The argument is simple: in words, $2$ must divide both the numerator and denominator an even number of times, so it must also divide their quotient an even number of times, but $2$ divides itself only once. In symbols, write $\nu_2(n)$ for the $2$-adic valuation, which is the number of times $2$ divides an integer $n$. Then $\nu_2(mn) = \nu_2(m) + \nu_2(n)$. It follows that $\nu_2(p^2)$ is even, but $\nu_2(2q^2)$ is odd, so

$$p^2 \neq 2q^2$$

for any integers $p, q$. This argument generalizes immediately to the following more general result:

If $n$ is a positive integer such that there exists a prime $p$ such that $\nu_p(n)$ is not divisible by $k$, then $\sqrt[k]{n}$ is irrational. Equivalently, $\sqrt[k]{n}$ is rational iff it is an integer.

Note that once $k \ge 3$ continued fractions no longer offer a route to proving this.

Although it is not technically necessary to state the proof, a natural way to rephrase the proof is the following: the $2$-adic valuation actually naturally extends to rational numbers, by declaring that $\nu_2 \left( \frac{p}{q} \right) = \nu_2(p) - \nu_2(q)$, and by the "logarithmic" property above this is well-defined. Then $\nu_2 \left( \frac{p^2}{q^2} \right)$ is even (possibly negative) but $\nu_2(2) = 1$.

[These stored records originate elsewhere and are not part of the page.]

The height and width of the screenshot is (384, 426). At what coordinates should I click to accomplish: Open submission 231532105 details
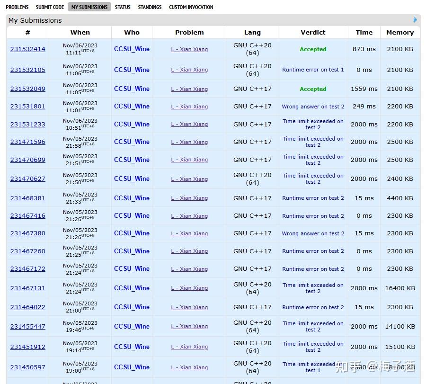tap(28, 70)
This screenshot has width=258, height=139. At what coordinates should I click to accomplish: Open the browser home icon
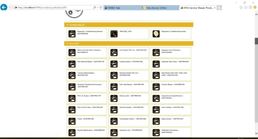coord(241,7)
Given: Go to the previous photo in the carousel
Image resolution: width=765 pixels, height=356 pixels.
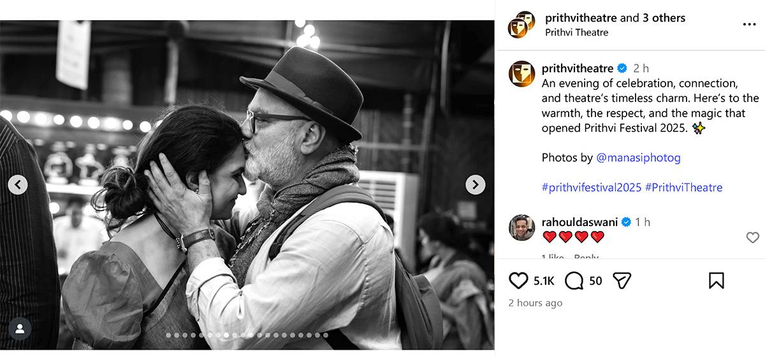Looking at the screenshot, I should [x=18, y=185].
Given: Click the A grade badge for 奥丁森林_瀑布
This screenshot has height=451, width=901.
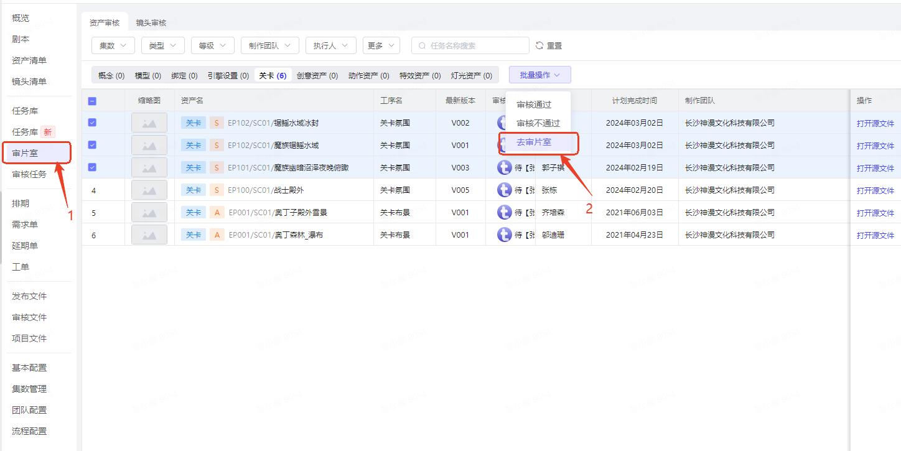Looking at the screenshot, I should pyautogui.click(x=216, y=235).
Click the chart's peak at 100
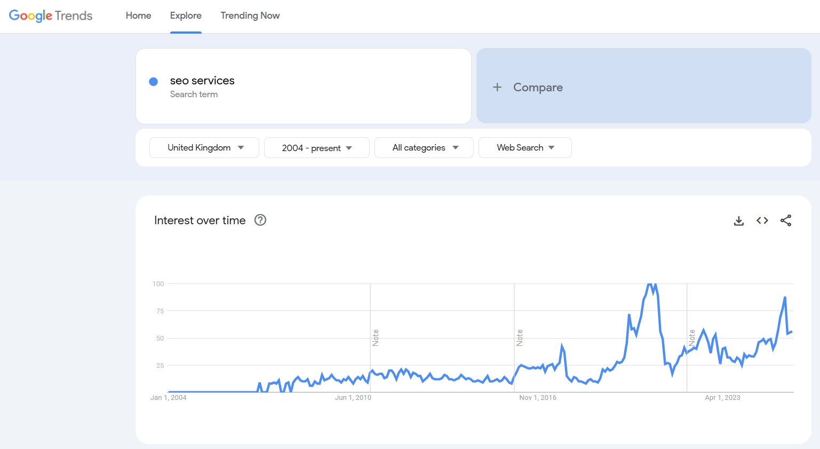The width and height of the screenshot is (820, 449). click(x=650, y=285)
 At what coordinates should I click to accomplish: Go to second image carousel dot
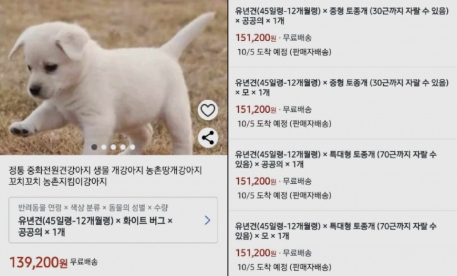click(x=104, y=147)
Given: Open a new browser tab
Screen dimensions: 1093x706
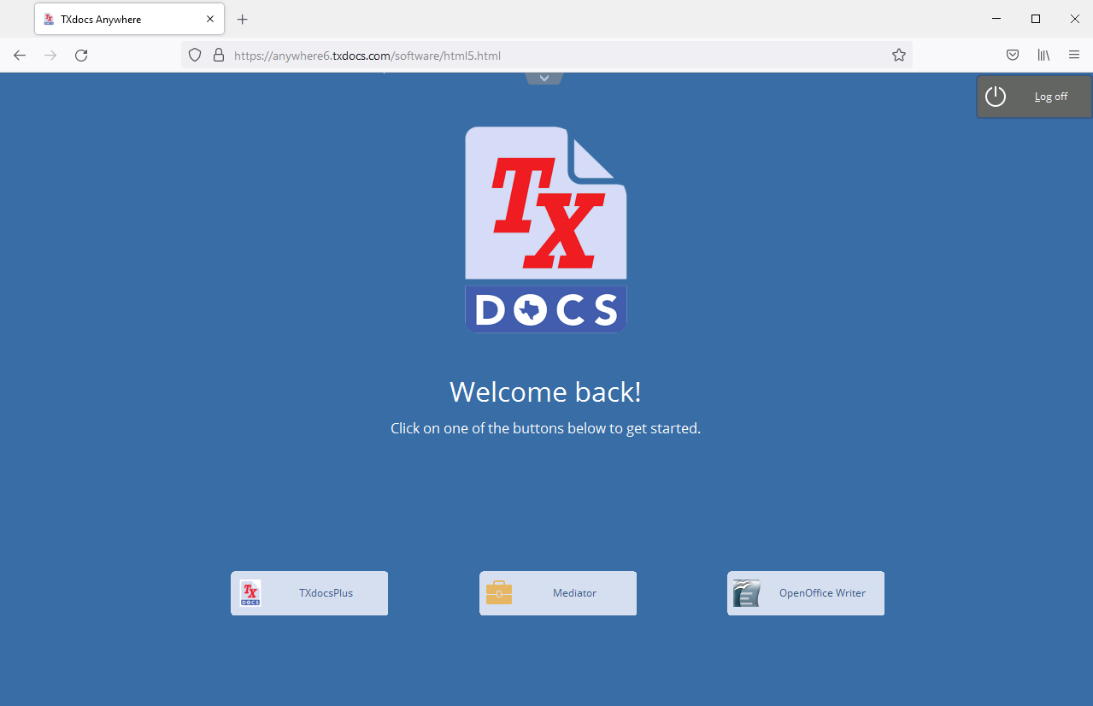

If you stare at this argument a little more you might notice something else: what this argument really appears to be saying is that $\sqrt{2}$ itself has a $2$-adic valuation, namely $\frac{1}{2}$, which is not the $2$-adic valuation of any rational. This is true! And generalizing this leads to some rich ideas in algebraic number theory.

So, what we've learned from the direct argument is that $\sqrt{2}$ is irrational because it has a property, namely having a fractional $2$-adic valuation, or informally "being divisible by $2$ a fractional number of times," that no rational number has. This is obscured by phrasing the proof as a proof by contradiction, because in a proof by contradiction you don't know whether any of the things you're proving are true! In a direct proof you are forced to write down only true statements so you learn much more along the way.

Answer 4

What are the potential criticisms or drawbacks of proof by contradiction?

In the proof of a negative statement, e.g. that there is no greatest prime number, a proof by contradiction is arguably fine, we are in fact providing a counter-example: indeed, even in constructive logic deriving a contradiction is a valid method of (dis-)proof. It is with positive statements, especially of existence, that a proof by contradiction is not much satisfactory, in that it does not find any witness nor provides any way to find one.

Eventually, I think different takes have more to do with one's stance towards classical logic and the idea (in my own words) that, of any proposition, we can unconditionally assume that whether the proposition is true or false is given (namely, that we can do case analysis on any proposition in context).